╭─ Texto em análise
Topo

Milly Lacombe

OPINIÃO

Texto em que o autor apresenta e defende suas ideias e opiniões, a partir da interpretação de fatos e dados.

Milly Lacombe: O que queremos de Abel Ferreira?

Abel Ferreira observa Palmeiras em partida contra o Athletico - Ettore Chiereguini/AGIF
Abel Ferreira observa Palmeiras em partida contra o Athletico Imagem: Ettore Chiereguini/AGIF

Colunista do UOL

05/11/2021 14h09

Receba os novos posts desta coluna no seu e-mail

Email inválido

A história da relação entre o treinador português e o Palmeiras é uma história de sucesso estrondoso se deixarmos apenas os números falarem. Em um ano, Abel empilhou títulos, conquistas e finais. Mesmo se entrarmos no universo das coisas subjetivas, Abel possui ali um reino para chamar de seu; o time que ele montou tem abundância de competitividade e de potências. O que seria do Palmeiras nesse último ano sem Abel? O time, antes dele, parecia ensaiar uma curva para essa ladeira da decadência que tantos dos chamados "grandes" tem feito. A chegada de Abel foi uma pequena revolução, e o Palmeiras está hoje nesse lugar que é o mais alto do futebol das Américas.

Questiona-se o fato de o Palmeiras ser um time defensivo e que não sabe jogar quando precisa atacar, pressionar, negociar os pequenos espaços. Tendo a concordar com essa análise, mas não sei também como, no tempo restrito que todo o treinador hoje tem para "mostrar resultado", poderia ser muito diferente disso. Abel construiu uma equipe que tem uns 20 jogadores que poderiam facilmente ser chamados de titulares, tem elenco para montar todo tipo de tática e de estratégia e, em jogos recentes, o time parece estar se soltando e mostrando um futebol mais - como diriam antigamente - vistoso.

"Abel é um ranzinza em público", dizem. Verdade. Mas precisaremos admitir que a lista de ranzinzas no futebol é enorme. "Abel tem pouca paciência com a desorganização do futebol brasileiro" - todos temos - "e vez ou outra tende a se manifestar de forma mais arrogante" - outra característica que muitos treinadores brasileiros possuem.

"Abel é destemperado". Sim, e tem seus dias de Bernardinho à beira do gramado - atualmente menos do que quando chegou. Desse tipo de descontrole apaixonado, com todo o respeito aos que a criticam, eu gosto. Claro que se o descontrole partir para ofensas e agressões já vai perder meu apego, mas um descontrole apaixonado que não fere ninguém, esse descontrole de torcedor e de torcedora, eu associo à uma bem-vinda mobilização de afetos.

"Abel tem pouca paciência com entrevistas coletivas". E quem não teria? Esse circo midiático armado para bajular patrocinador, com o profissional que está dando a entrevista escondido atrás de produtos empilhados à mesa, com uma tela atrás dele tão poluída por logotipos de marcas que fica difícil prestar atenção em qualquer outra coisa, com algumas perguntas feitas apenas para cutucar o entrevistado... o cenário todo exige a paciência de um profissional zen-budista.
╰─
╭─ Material de origem
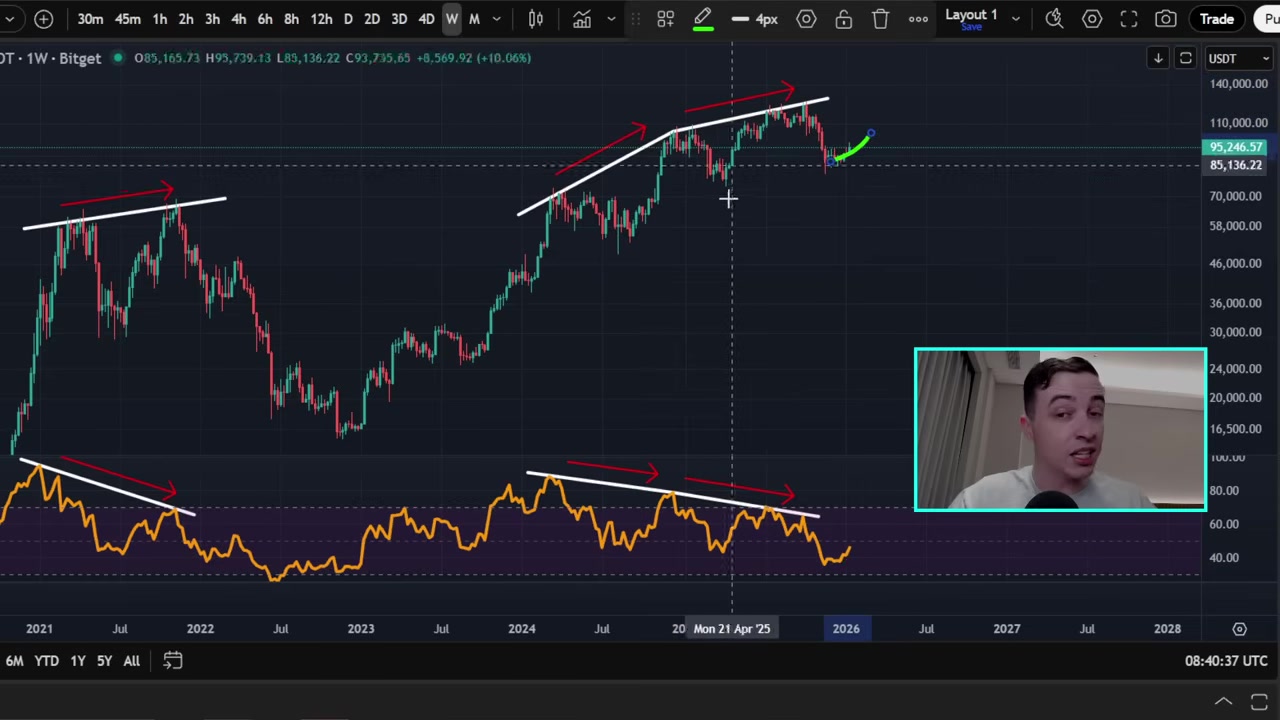Switch to the Weekly timeframe
Screen dimensions: 1280x720
tap(452, 18)
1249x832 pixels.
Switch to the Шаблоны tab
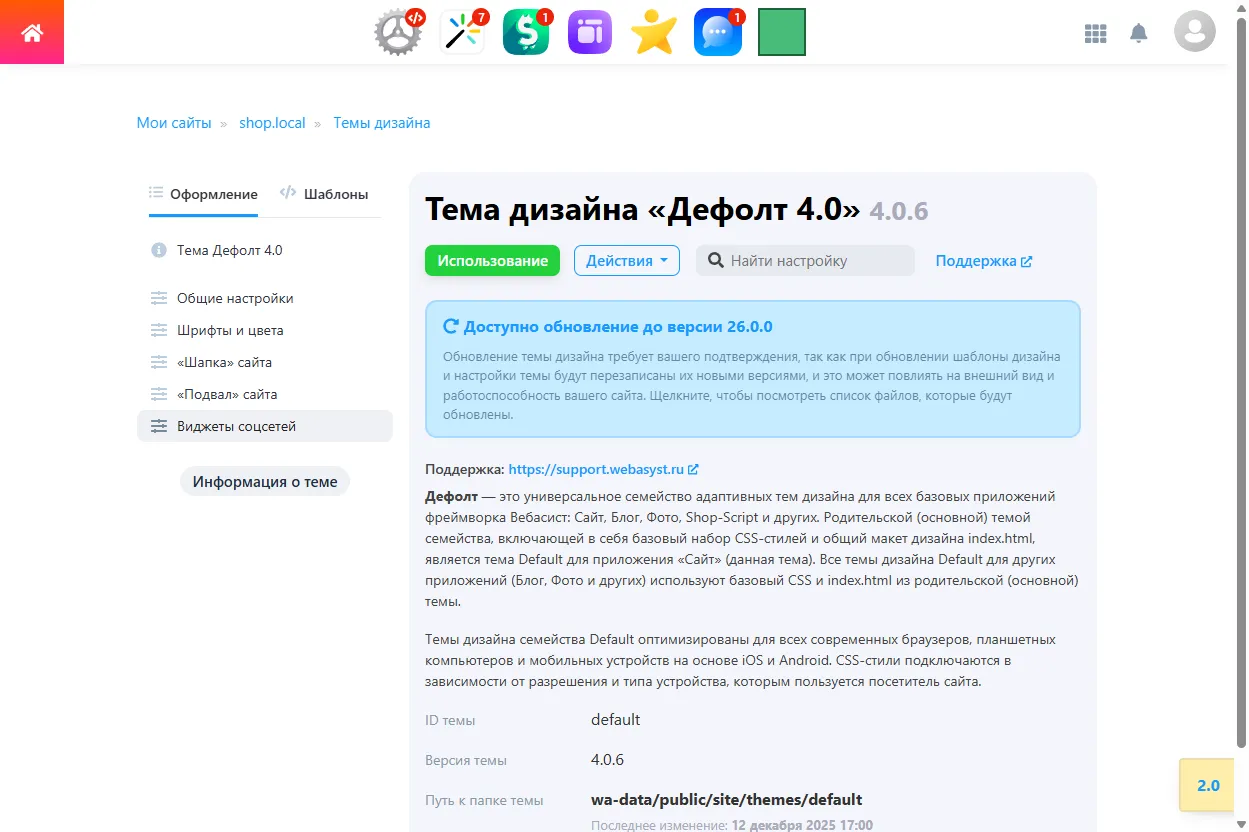[325, 193]
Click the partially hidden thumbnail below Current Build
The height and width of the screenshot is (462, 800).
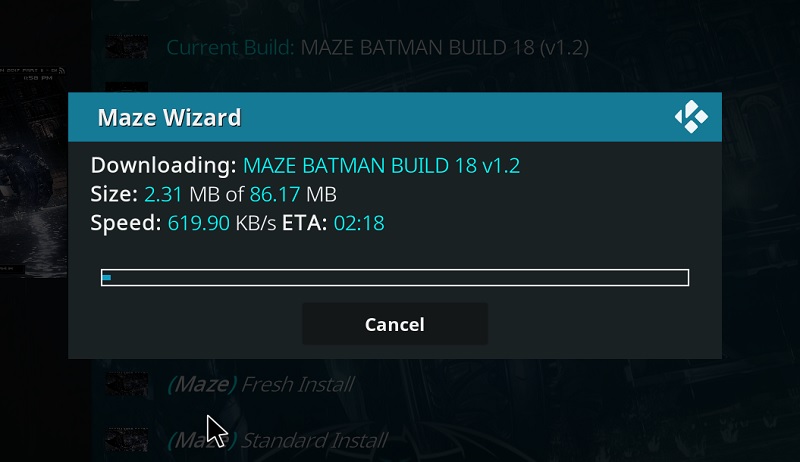click(127, 87)
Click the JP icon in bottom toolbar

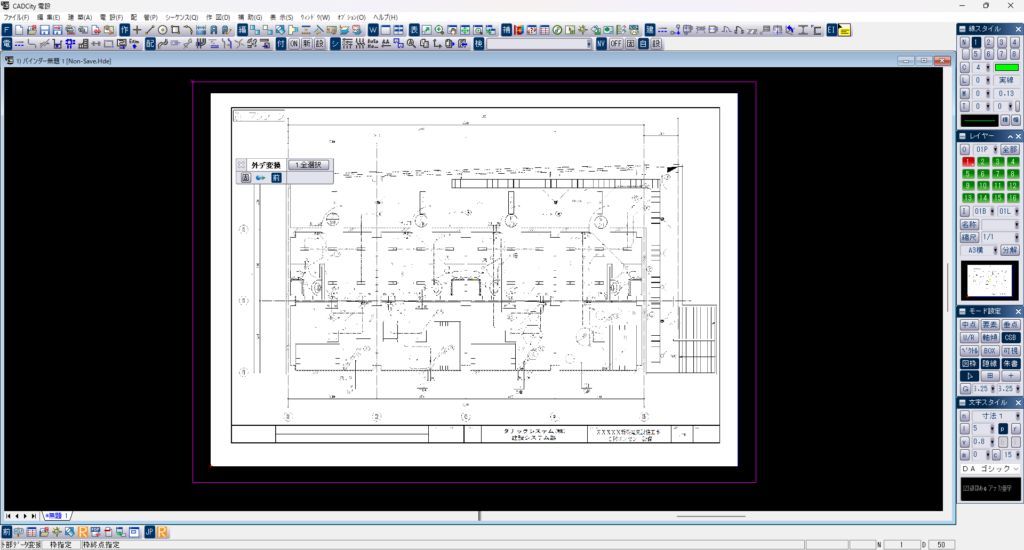tap(149, 531)
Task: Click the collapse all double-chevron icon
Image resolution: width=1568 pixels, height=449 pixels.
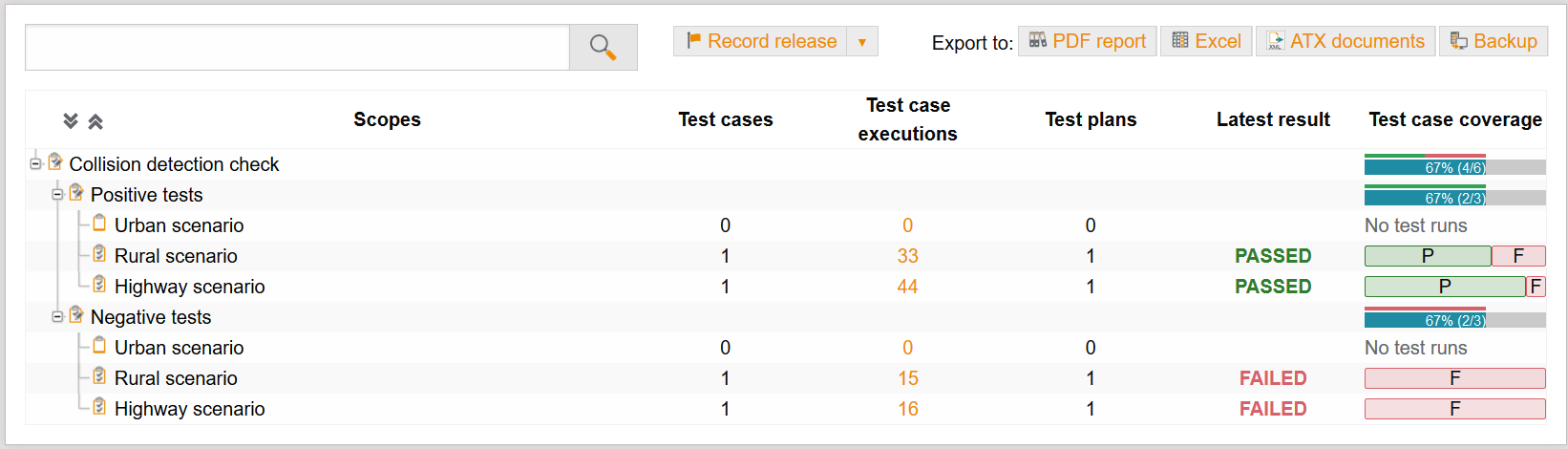Action: point(95,120)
╰─
Objetivo da tarefa> Reproduza fielmente o trecho da coluna sobre Abel Ferreira, começando em "Email inválido" e terminando em "futebol das Américas.".

Solução do exercício>
Email inválido

A história da relação entre o treinador português e o Palmeiras é uma história de sucesso estrondoso se deixarmos apenas os números falarem. Em um ano, Abel empilhou títulos, conquistas e finais. Mesmo se entrarmos no universo das coisas subjetivas, Abel possui ali um reino para chamar de seu; o time que ele montou tem abundância de competitividade e de potências. O que seria do Palmeiras nesse último ano sem Abel? O time, antes dele, parecia ensaiar uma curva para essa ladeira da decadência que tantos dos chamados "grandes" tem feito. A chegada de Abel foi uma pequena revolução, e o Palmeiras está hoje nesse lugar que é o mais alto do futebol das Américas.